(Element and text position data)
= = = = =

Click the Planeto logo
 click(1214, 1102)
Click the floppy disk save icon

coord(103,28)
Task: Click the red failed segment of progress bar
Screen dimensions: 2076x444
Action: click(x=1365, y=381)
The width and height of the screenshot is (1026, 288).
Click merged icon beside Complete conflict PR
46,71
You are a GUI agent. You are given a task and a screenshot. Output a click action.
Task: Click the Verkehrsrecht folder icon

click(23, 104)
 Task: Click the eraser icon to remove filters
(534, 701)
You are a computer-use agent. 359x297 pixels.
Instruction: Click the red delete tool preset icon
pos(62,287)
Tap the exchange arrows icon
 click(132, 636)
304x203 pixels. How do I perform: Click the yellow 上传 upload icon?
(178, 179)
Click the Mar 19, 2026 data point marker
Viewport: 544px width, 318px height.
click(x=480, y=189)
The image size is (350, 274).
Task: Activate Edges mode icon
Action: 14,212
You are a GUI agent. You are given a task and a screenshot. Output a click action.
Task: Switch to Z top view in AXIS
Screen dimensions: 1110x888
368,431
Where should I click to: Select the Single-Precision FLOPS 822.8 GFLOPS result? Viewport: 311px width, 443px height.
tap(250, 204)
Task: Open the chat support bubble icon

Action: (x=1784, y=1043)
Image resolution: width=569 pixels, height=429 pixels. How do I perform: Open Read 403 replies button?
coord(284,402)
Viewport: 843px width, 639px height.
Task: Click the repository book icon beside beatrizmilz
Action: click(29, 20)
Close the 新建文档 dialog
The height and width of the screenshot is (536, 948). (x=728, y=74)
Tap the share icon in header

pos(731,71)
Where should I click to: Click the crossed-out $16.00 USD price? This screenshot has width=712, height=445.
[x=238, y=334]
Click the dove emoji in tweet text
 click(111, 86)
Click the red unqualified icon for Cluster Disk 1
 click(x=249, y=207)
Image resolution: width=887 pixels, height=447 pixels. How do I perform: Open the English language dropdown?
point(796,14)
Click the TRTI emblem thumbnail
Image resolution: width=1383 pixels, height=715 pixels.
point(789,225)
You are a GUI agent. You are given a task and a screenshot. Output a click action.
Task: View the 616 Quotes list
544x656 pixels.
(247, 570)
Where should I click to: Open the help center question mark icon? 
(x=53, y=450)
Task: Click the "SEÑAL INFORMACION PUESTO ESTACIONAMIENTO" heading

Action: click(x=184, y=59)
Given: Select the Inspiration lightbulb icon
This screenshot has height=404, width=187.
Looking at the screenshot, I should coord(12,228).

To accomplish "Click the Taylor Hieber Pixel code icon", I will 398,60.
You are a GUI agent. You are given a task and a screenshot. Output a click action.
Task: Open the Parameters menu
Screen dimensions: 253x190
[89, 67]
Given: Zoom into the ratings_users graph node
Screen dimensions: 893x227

= = = = =

__Problem to work on__:
Retype all of the lines above exactly, in their original order.

__Task output__:
Click the Planeto logo
 click(1214, 1102)
Click the floppy disk save icon

coord(103,28)
Task: Click the red failed segment of progress bar
Screen dimensions: 2076x444
Action: click(x=1365, y=381)
The width and height of the screenshot is (1026, 288).
Click merged icon beside Complete conflict PR
46,71
You are a GUI agent. You are given a task and a screenshot. Output a click action.
Task: Click the Verkehrsrecht folder icon

click(23, 104)
 Task: Click the eraser icon to remove filters
(534, 701)
You are a computer-use agent. 359x297 pixels.
Instruction: Click the red delete tool preset icon
pos(62,287)
Tap the exchange arrows icon
 click(132, 636)
304x203 pixels. How do I perform: Click the yellow 上传 upload icon?
(178, 179)
Click the Mar 19, 2026 data point marker
Viewport: 544px width, 318px height.
click(x=480, y=189)
The image size is (350, 274).
Task: Activate Edges mode icon
Action: 14,212
You are a GUI agent. You are given a task and a screenshot. Output a click action.
Task: Switch to Z top view in AXIS
Screen dimensions: 1110x888
368,431
Where should I click to: Select the Single-Precision FLOPS 822.8 GFLOPS result? Viewport: 311px width, 443px height.
tap(250, 204)
Task: Open the chat support bubble icon

Action: (x=1784, y=1043)
Image resolution: width=569 pixels, height=429 pixels. How do I perform: Open Read 403 replies button?
coord(284,402)
Viewport: 843px width, 639px height.
Task: Click the repository book icon beside beatrizmilz
Action: click(29, 20)
Close the 新建文档 dialog
The height and width of the screenshot is (536, 948). (x=728, y=74)
Tap the share icon in header

pos(731,71)
Where should I click to: Click the crossed-out $16.00 USD price? This screenshot has width=712, height=445.
[x=238, y=334]
Click the dove emoji in tweet text
 click(111, 86)
Click the red unqualified icon for Cluster Disk 1
 click(x=249, y=207)
Image resolution: width=887 pixels, height=447 pixels. How do I perform: Open the English language dropdown?
point(796,14)
Click the TRTI emblem thumbnail
Image resolution: width=1383 pixels, height=715 pixels.
point(789,225)
You are a GUI agent. You are given a task and a screenshot. Output a click action.
Task: View the 616 Quotes list
544x656 pixels.
(247, 570)
Where should I click to: Open the help center question mark icon? 
(x=53, y=450)
Task: Click the "SEÑAL INFORMACION PUESTO ESTACIONAMIENTO" heading

Action: click(x=184, y=59)
Given: Select the Inspiration lightbulb icon
This screenshot has height=404, width=187.
Looking at the screenshot, I should coord(12,228).

To accomplish "Click the Taylor Hieber Pixel code icon", I will 398,60.
You are a GUI agent. You are given a task and a screenshot. Output a click action.
Task: Open the Parameters menu
Screen dimensions: 253x190
[89, 67]
Given: Zoom into the ratings_users graph node
Screen dimensions: 893x227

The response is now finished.